António Costa não se apressou a reagir ao reparo presidencial à “maioria requentada” mas, quando finalmente se manifestou, foi para garantir que as notícias sobre o requentamento eram manifestamente exageradas. Mesmo que não tenha chegado ao fim o desvario capaz de fazer do XXIII Governo Constitucional uma plataforma giratória com mais partidas do que o aeroporto de Beja, como a espada suspensa sobre a cabeça de Fernando Medina torna evidente, existe uma mudança em curso.

Pena é que a mudança tenha sobretudo a ver com algo que não resolve problemas dos portugueses, por muito que seja essencial para quem está a governá-los. Com ou sem ajuda de gurus da comunicação política, António Costa está a retomar o controlo da narrativa. E isso é um regalo para quem terá chegado a ver-se como um piloto que tenta evitar que o avião em voo picado se despenhe com os tanques cheios de combustível. Permite-lhe ganhar tempo para um resto de legislatura que, embora o tempo também passe a correr quando não nos estamos a divertir, está a começar.

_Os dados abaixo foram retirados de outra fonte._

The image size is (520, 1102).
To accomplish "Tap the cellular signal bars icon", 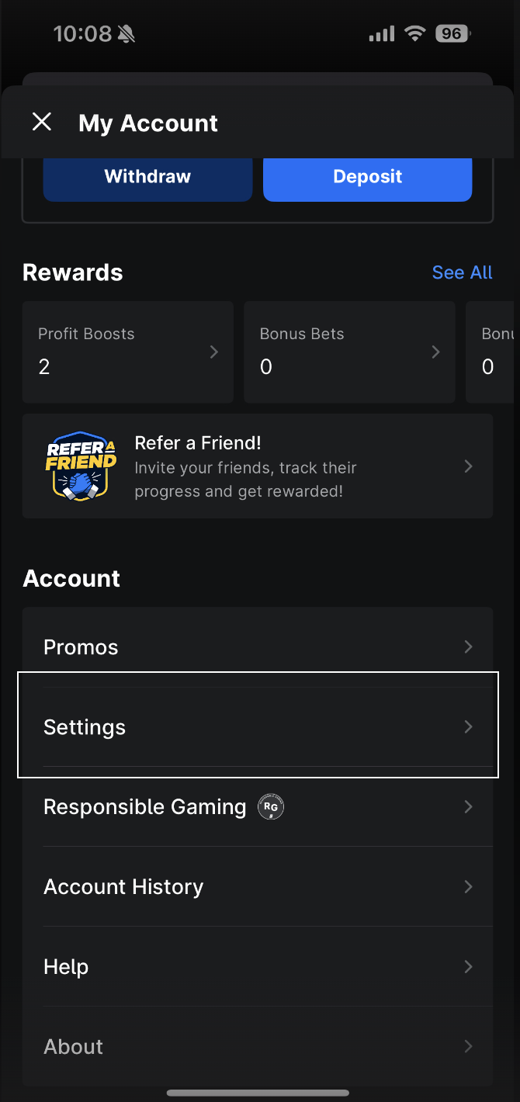I will pyautogui.click(x=381, y=34).
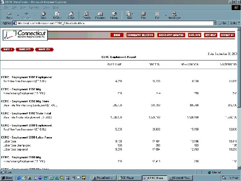The height and width of the screenshot is (181, 241).
Task: Click the Data Info nav button
Action: pos(194,35)
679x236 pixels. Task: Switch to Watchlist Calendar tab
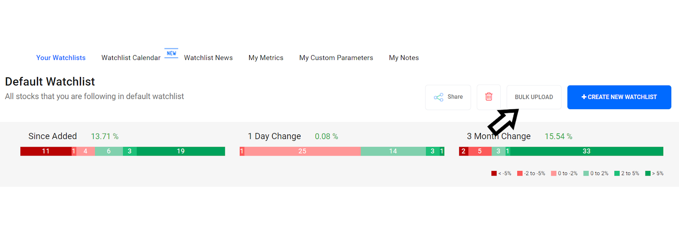pyautogui.click(x=131, y=58)
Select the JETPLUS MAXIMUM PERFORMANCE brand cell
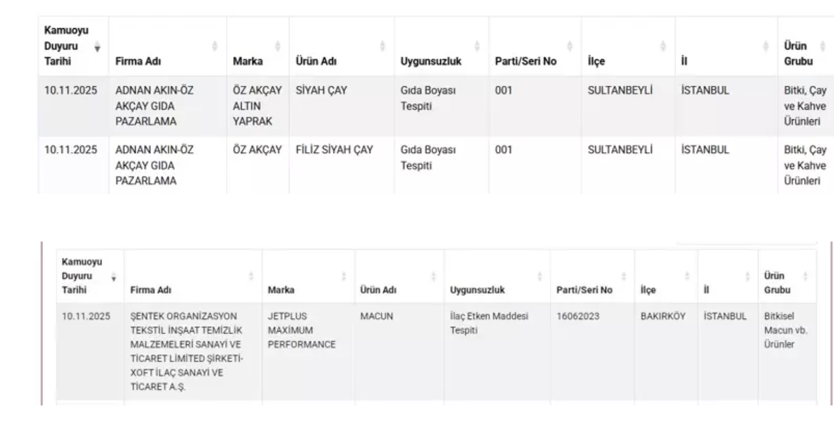 (x=302, y=330)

Com o PS enfraquecido nas sondagens, em que a direita surge com a “maioria aritmética” que Marcelo Rebelo de Sousa também fez questão de catalogar, com as ruas tomadas por um descontentamento que não é monopólio da CGTP, brotando movimentos inorgânicos e sindicatos independentes, e com a subida das taxas de juro, a incerteza quanto à Ucrânia e as “pontas soltas”, na TAP e não só, que não deixam esquecer o que os executivos de Costa fizeram nos Verões (Primaveras, Outonos e Invernos) passados, foi necessário recorrer a Marx para arranjar solução.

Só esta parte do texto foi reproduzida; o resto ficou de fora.